Ever get the feeling that searching for the appropriate tutorial can be quite challenging? Recently I found out the hard way. It took me 8 searches to find what I was looking for and I am an experienced programmer. What about the beginner? How do they fare when doing Google research?
First thing, to my dismay, was that the code did not work and this is what starts Research Hell or the continuous searching process. Luckily I can improvise some of the time but the beginner programmer won't know how to fill in the blanks for non working code.

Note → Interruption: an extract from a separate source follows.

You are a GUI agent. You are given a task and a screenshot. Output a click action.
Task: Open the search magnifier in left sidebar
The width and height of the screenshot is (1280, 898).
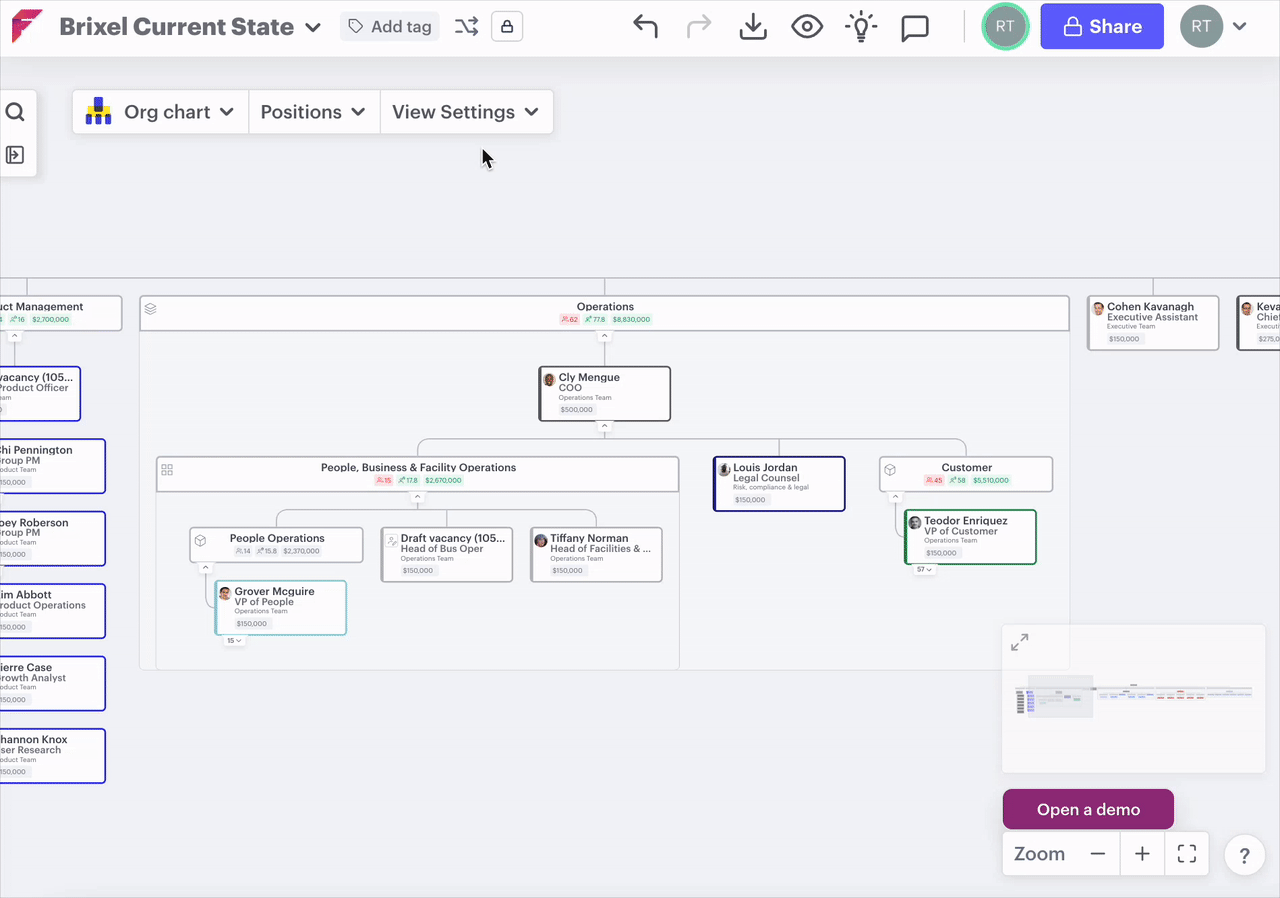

I am writing this article now because I recently revisited a tutorial I wrote only 2 years ago and it is now outdated code. It is an AWS Lambda Tutorial based on Node version 12 or 14, I think, and we are now up to Node 18 which does some things differently.
While the intention of the writer may be good, their material becomes outdated or the writer is inexperienced and leaves out important steps. Many people get discouraged and give up because it becomes too difficult to self teach, as they go thru this research hell.
The most important thing is to first check the date on the tutorial. The problem with most research is that it becomes ancient history quickly and writers never take anything down or edit their writings so a ton of mis-information is awaiting the beginner out on Google.
Here are 13 things to watch for when Googling (my platform is windows and BTW it makes a difference when researching how-to topics)
1 things change a lot so stuff becomes deprecated and outdated sometimes within 1 year
check the date of the tutorial and get coroborating material
2 there can be multiple ways of doing something, it can get confusing when comparing tutorials
Example, many ways to do a basic for loop
3 the writer omits one thing because the tutorial is technically correct but incomplete
Frequently AWS tutorials leave out the IAM permissions part, then the code does not work right away without tweeks
4 the tutorial is sometimes downright wrong.
recently I relied on an AWS Cloudfront tutorial that gave me bad advice and I struggled for days to get it right.
5 the article paints with a broad brush thus is not detailed enough
Articles with concepts only and no code example, skip these
6 people sometimes write about dinosaur topics not knowing anything different
Writing as if it is current technology because they are not up to date with their skills.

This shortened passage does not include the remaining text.